Bridgehampton School Needs More Money
Nearly two years after winning approval for a $24.7 million expansion and renovation project, the Bridgehampton School District will ask voters next Thursday for permission to borrow an additional $4.7 million to bring the project to fruition.
A forum on the project and next Thursday’s vote will be held Thursday at 6 in the school gym. The vote the following week will take place from 2 to 8 p.m., also in the gym.
At Thursday’s forum, the district’s architect, John A. Grillo of Port Jefferson, will be on hand along with Nick Amoruso, Bob Caliendo, and Chuck Quinn of School Construction Consultants, the construction management firm, and Paul Grosser of P.W. Grosser Consulting, which is overseeing LEED certification for the project. They will help make the case for the additional borrowing and discuss progress to date, as well as the installation of a geothermal heating and cooling system (paid for with capital reserve funds).
With a building permit in hand from the New York State Department of Education as of June 1 and some work set to begin over the summer, the district held a groundbreaking ceremony in early June. However, after soliciting bids from general, electrical, mechanical, and plumbing contractors, the school board found that even the lowest of them were higher than the district had budgeted for. The project, with some renovations scaled back ever so slightly, was put out to bid again in July, and again the bids all came in higher than budgeted, by nearly $4 million.
Heeding its architect’s advice, the board decided to go back to voters to authorize the additional spending, plus a 20-percent contingency.

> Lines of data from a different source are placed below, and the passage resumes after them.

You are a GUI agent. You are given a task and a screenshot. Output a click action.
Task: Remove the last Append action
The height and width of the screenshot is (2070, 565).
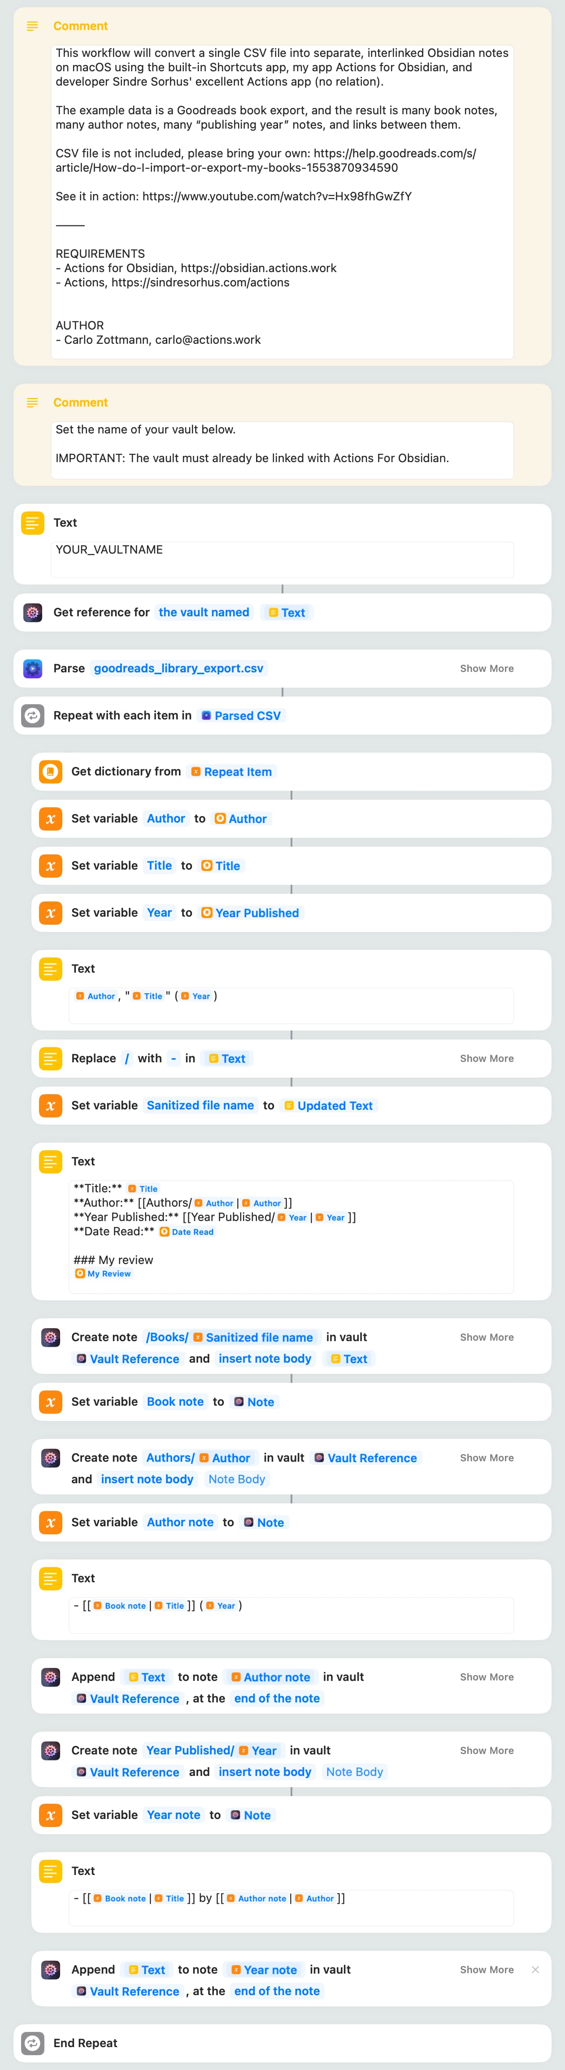pyautogui.click(x=535, y=1970)
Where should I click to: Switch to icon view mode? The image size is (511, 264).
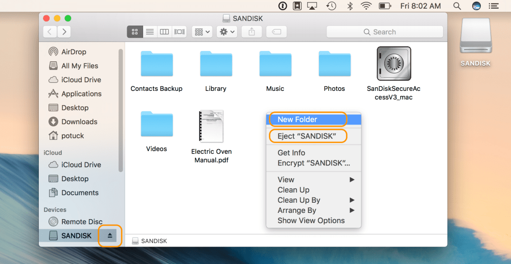(x=135, y=32)
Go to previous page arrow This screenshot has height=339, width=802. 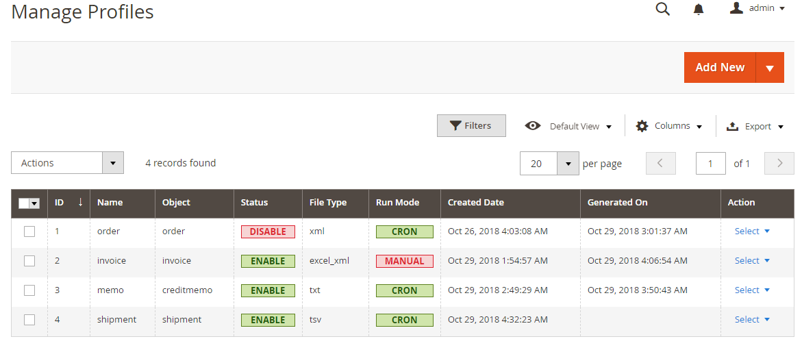click(660, 164)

“On the second set of bids, the architect actually removed renovation of the existing gymnasium,” Robert Hauser, the district’s superintendent, said yesterday. The fact that the bids still came in over budget at that point indicated that additional bonding would be the way to go.
The project, first approved by voters in December 2016, will add more than 35,000 square feet to the school. The building is to get a new regulation-size gym, locker rooms, and cafeteria, as well as new science, technology, and music rooms. Part of the current gym is to become an auditorium and the remainder a new school library. The addition will allow the prekindergarten to be moved into the main building and out of 40-year-old modular classrooms on the west side of the school. Renovations are to create new two new English classrooms and one for math.
Ultimately the building, which is over 80 years old, will more than double in size.
Separately, in May 2017, Bridgehampton voters approved the establishment of a reserve fund to pay for a geothermal heating and cooling system, and in October 2017 authorized spending from that fund for the geothermal system and other repairs.
The district had originally hoped construction might begin in May 2018, but with the building permit not in hand until June, bids had to be solicited at the height of the school-construction season, Mr. Hauser said. Should voters approve the bond next Thursday, the project will have to be put out to bid a third time, as the most recent bids were only good for 45 days. “Summer is very busy with the trades,” Mr. Hauser said. Now, “we’ll get hopefully a more favorable response in terms of the number of contractors who bid,” and the price they offer, he said.
Before the second set of bids were rejected, the district had knocked down a portable building holding pupil personnel services offices. Those offices are now located in a temporary trailer.
Mr. Hauser is hopeful that the community will support the bond. “We’ve been listening and answering questions from the community and parents and staff and even students,” he said. “People want to see this project completed and they understand that this extra amount is needed.”
The additional borrowing would add an estimated $40 a year to a tax bill for a house assessed at $2 million, Mr. Hauser said.
If the bond is passed and work can begin in November, as he hopes, the project could be complete by June of 2020.
Those not yet registered to vote in the Bridgehampton School District who would like to cast ballots next Thursday have their final chance to do so tomorrow from 4 to 8 p.m. at the school. Proof of residency in the district is required, and people may not also be registered to vote elsewhere. Absentee ballot applications are available in the district office. Those wishing to receive an absentee ballot by mail have until today to request one.
Absentee ballots are also available at the district office through Wednesday. In order to be counted, completed absentee ballots must be received by the school by mail or in person no later than 5 p.m. next Thursday.